**Exercise brief**
Filter the entries for the word "thumbnail". Copy each line in which it occurs.
───── Extracted material
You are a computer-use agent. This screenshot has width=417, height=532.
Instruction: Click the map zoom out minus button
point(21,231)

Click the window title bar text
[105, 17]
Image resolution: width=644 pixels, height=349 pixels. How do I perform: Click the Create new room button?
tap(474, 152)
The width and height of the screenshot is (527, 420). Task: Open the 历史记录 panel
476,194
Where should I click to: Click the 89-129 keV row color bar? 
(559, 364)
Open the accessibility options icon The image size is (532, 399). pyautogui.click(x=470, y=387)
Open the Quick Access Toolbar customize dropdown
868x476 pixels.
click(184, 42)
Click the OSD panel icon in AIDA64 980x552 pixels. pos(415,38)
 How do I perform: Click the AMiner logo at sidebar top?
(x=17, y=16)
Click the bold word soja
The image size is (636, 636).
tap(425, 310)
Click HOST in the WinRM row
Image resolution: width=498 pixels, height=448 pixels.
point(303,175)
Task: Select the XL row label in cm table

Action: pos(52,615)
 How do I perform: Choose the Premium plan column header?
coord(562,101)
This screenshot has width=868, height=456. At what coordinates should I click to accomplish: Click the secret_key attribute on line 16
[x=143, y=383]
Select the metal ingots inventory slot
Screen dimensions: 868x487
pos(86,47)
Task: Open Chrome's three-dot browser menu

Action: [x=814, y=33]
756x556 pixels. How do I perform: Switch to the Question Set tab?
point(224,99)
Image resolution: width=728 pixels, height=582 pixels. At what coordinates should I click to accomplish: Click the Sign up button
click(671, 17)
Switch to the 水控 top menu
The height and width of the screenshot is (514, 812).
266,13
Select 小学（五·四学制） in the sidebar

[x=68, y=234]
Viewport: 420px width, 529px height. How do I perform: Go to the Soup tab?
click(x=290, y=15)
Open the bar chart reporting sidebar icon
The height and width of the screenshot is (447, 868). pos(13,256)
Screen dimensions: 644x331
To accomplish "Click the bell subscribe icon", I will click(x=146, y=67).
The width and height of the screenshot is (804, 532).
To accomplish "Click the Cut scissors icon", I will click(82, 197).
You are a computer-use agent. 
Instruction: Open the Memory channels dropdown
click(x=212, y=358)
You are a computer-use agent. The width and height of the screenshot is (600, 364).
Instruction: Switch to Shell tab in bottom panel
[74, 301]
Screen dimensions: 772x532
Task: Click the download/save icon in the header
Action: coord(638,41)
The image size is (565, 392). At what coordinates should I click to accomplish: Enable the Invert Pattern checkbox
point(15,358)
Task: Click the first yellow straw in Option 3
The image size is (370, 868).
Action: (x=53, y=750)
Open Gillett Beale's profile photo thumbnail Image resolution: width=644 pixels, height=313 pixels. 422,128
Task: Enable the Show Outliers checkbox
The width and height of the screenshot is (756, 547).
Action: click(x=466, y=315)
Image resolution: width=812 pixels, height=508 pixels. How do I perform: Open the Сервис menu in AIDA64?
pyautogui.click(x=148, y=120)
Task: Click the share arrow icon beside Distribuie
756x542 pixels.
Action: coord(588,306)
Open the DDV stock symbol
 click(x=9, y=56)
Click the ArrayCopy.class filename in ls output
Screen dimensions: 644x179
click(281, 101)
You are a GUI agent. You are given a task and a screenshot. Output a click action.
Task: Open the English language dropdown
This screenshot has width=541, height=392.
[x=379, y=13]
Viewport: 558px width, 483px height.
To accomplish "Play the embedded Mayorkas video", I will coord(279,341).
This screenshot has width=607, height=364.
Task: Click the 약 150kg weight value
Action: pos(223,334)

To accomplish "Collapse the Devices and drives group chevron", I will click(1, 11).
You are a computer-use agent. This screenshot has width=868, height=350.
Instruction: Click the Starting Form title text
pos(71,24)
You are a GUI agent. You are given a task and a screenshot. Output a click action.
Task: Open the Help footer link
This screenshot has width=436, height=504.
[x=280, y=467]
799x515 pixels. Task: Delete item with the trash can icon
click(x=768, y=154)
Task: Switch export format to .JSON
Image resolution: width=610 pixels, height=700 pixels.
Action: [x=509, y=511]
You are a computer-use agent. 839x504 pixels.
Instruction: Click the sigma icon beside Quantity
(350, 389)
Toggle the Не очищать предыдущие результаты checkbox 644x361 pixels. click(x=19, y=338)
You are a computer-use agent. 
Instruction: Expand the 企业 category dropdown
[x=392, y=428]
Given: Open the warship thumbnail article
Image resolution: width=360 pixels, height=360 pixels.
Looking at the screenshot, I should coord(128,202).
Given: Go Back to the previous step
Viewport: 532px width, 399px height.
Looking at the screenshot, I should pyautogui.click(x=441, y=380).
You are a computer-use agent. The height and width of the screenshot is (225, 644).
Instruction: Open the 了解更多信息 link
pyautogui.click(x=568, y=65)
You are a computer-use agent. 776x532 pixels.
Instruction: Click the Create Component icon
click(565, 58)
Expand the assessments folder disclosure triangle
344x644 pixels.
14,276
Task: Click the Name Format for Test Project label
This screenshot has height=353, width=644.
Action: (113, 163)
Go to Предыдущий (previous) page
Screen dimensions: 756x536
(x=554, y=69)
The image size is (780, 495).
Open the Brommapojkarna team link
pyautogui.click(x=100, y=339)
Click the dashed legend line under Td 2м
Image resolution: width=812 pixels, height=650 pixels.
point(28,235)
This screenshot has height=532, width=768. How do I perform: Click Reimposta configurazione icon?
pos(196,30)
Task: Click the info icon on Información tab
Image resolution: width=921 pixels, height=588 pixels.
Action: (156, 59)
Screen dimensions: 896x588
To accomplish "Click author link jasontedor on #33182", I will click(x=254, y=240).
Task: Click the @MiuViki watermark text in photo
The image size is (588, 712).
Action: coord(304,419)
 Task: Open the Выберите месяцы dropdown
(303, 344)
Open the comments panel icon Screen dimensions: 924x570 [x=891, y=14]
──────────
**Written answer**
Open Gillett Beale's profile photo thumbnail Image resolution: width=644 pixels, height=313 pixels. 422,128
Given: Open the warship thumbnail article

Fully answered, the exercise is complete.